> _PROVIDED PASSAGE_:
....................
The above evidence shows that the holobiont condition is not merely a subset of community ecology. The holobiont idea does involve the population dynamics of community ecology, but its proximate causes are not the same. They involve immunology, physiology, and developmental biology in its three major modes of cell differentiation, morphogenesis, and reproduction.
This integration of bodily physiology, immunology, and development makes the holobiont different from other ecological communities. It is obvious that anatomically, physiologically, immunologically, and developmentally an organism is a multigenomic, multispecies, organism. It deserves the name holobiont, if only to differentiate it from that mythical organism, the monogenomic individual, so beloved of classical evolutionary biology. We need a word that describes the organism as community, and holobiont works well. We must remember, though, that the holobiont concept was not proposed as a model for host-microbiome interactions; it was proposed as a model for organisms. The symbionts are not an "add-on" to the host. They participate in host physiology and the help construct the host developmentally. The host isn't a host until the symbionts have modified it to be so.
Classical evolutionary biology claimed that all evolution was a subset of population genetics. In so doing, it jettisoned developmental biology and the proximate causation that helps drive evolution. The proposal made here by Douglas and Inkpen would similarly jettison development to place the holobiont under the categories of microbial ecology.
The holobiont is an evolutionary unit. The holobionts are partly responsible for the phenotype of the organism, the variation that nature selects. And what gets selected is the holobiont "team," not the individual players. The pitcher or goalie doesn't go into the playoffs. The team does. Holobiont principles can even explain cases of pre-and post-zygotic reproductive isolation. But classical evolutionary theory does not model holobionts well, and the individuals cited in the Douglas and Inkpen paper (among others) are just starting to realistically model multigenomic organisms. Not only are there multiple genomes within the same organism, there are multiple simultaneous modes of hereditary transmission going on. In some cases, transmission is through the egg (like Wolbachia in fruit flies). In other cases (such as mammals or dung beetles), transmission of symbiotic genes occurs by infection at or near birth. In other cases (such as in the Euprymna squid and its Vibrio symbiont), what's inherited is the ability of the immune system to accept one type of bacteria and to exclude all others. Evolution has made organisms holobiont consortia, and evolutionary theory will have to conform to what an organism actually is. Holobionts add a new dimension to evolutionary theory, providing a whole new dimension and several new axes for evolutionary inheritances. Integrating microbial ecology with development, physiology, and immunology is going to be difficult but very interesting. The holobiont organism is a fact and evolution is an established theory. As Thomas Huxley wrote, "When an established theory meets an awkward, contradictory fact, it forces science into a painful but necessary evolution." Vivat holobiont!
....................
> _GIVEN DATA_:
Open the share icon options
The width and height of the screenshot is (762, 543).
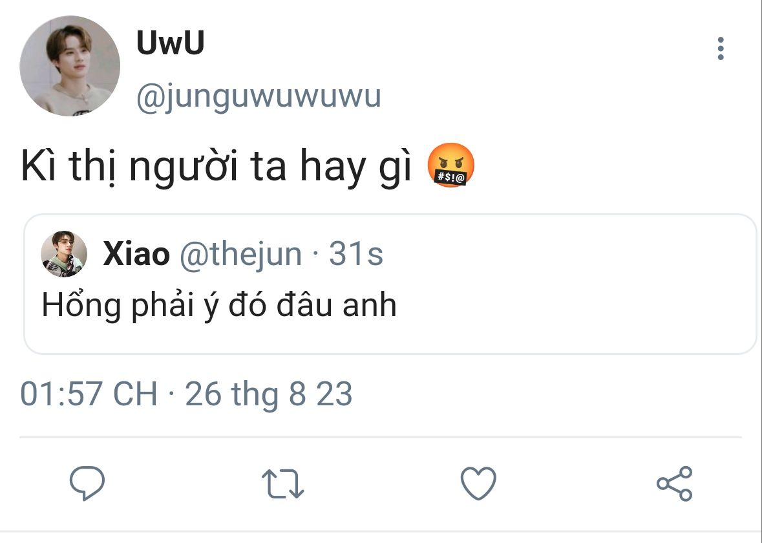point(674,484)
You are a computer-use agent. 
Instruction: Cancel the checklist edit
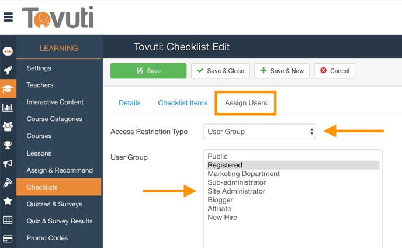[x=334, y=71]
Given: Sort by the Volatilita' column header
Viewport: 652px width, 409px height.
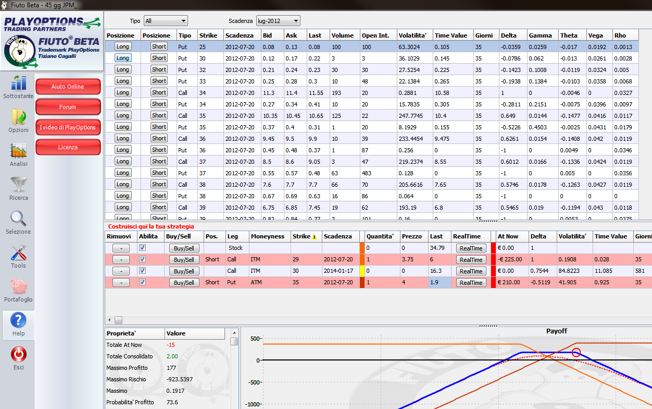Looking at the screenshot, I should click(414, 35).
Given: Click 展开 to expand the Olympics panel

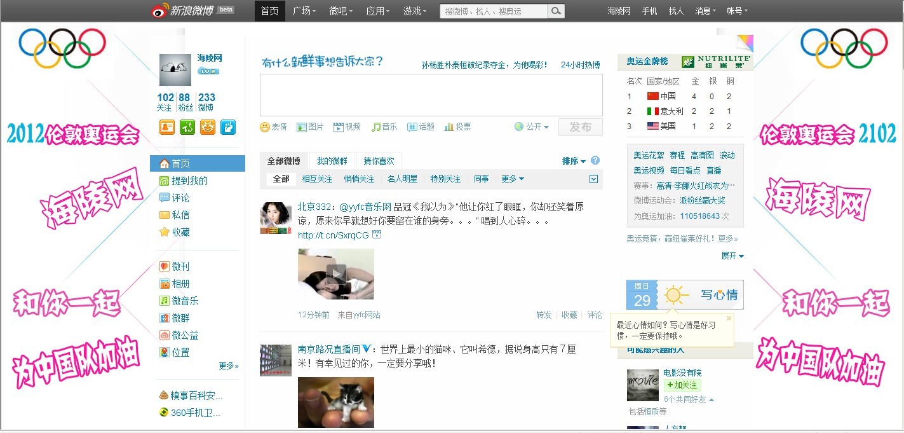Looking at the screenshot, I should (x=730, y=256).
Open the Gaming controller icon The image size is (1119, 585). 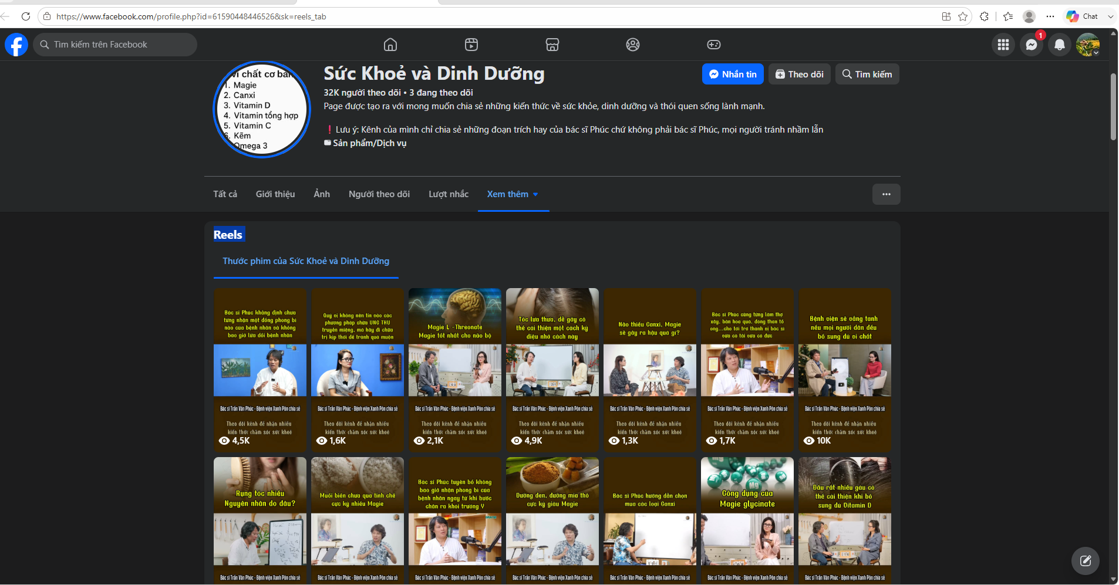coord(714,45)

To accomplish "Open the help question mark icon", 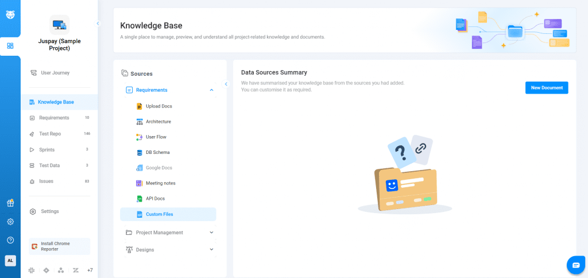I will [x=10, y=240].

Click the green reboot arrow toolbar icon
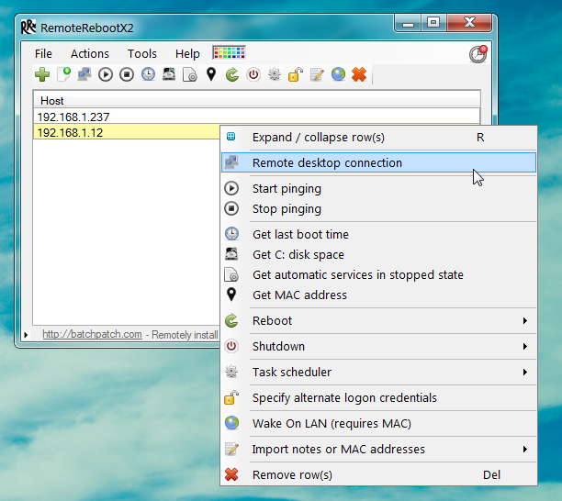232,74
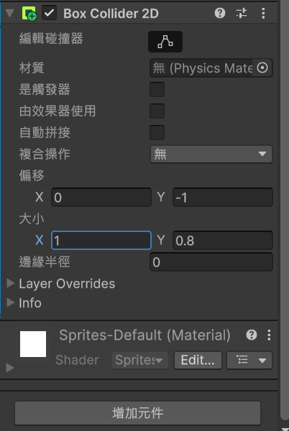Screen dimensions: 289x431
Task: Click the 增加元件 (Add Component) button
Action: (137, 413)
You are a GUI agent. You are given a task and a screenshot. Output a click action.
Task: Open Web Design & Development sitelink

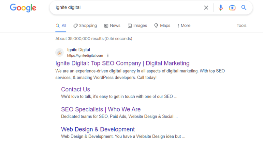coord(98,129)
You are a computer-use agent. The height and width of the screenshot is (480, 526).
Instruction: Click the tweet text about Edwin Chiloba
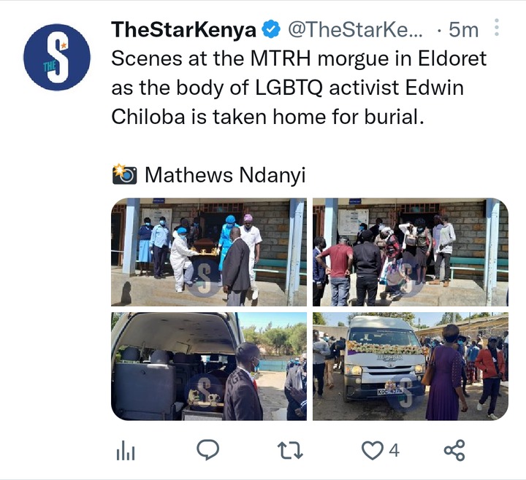299,88

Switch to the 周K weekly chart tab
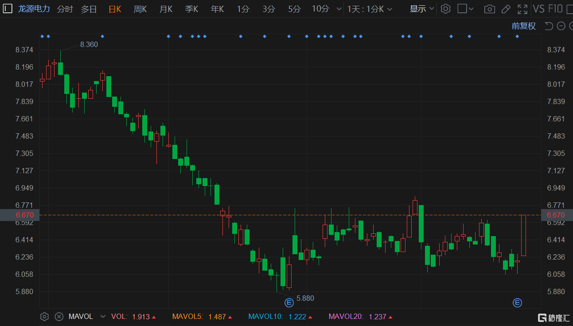(x=140, y=9)
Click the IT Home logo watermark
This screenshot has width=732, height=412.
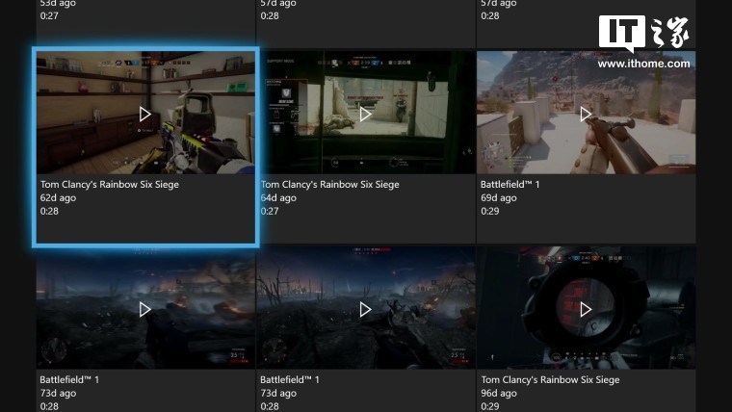[643, 34]
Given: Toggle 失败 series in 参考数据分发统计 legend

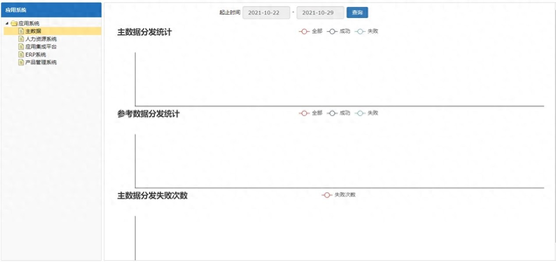Looking at the screenshot, I should pyautogui.click(x=366, y=113).
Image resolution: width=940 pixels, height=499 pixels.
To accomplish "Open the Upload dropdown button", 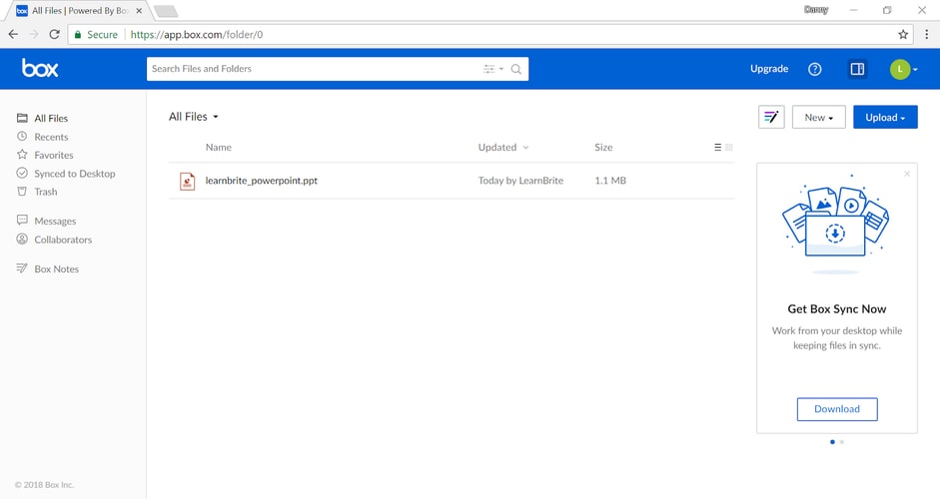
....................
> _YOUR INSTRUCTIONS_:
Rewrite the passage on holobionts from the words "The above evidence" through "morphogenesis, and reproduction.", putting "ecosystem ecology" in place of "community ecology".

> _RESPONSE AREA_:
The above evidence shows that the holobiont condition is not merely a subset of ecosystem ecology. The holobiont idea does involve the population dynamics of ecosystem ecology, but its proximate causes are not the same. They involve immunology, physiology, and developmental biology in its three major modes of cell differentiation, morphogenesis, and reproduction.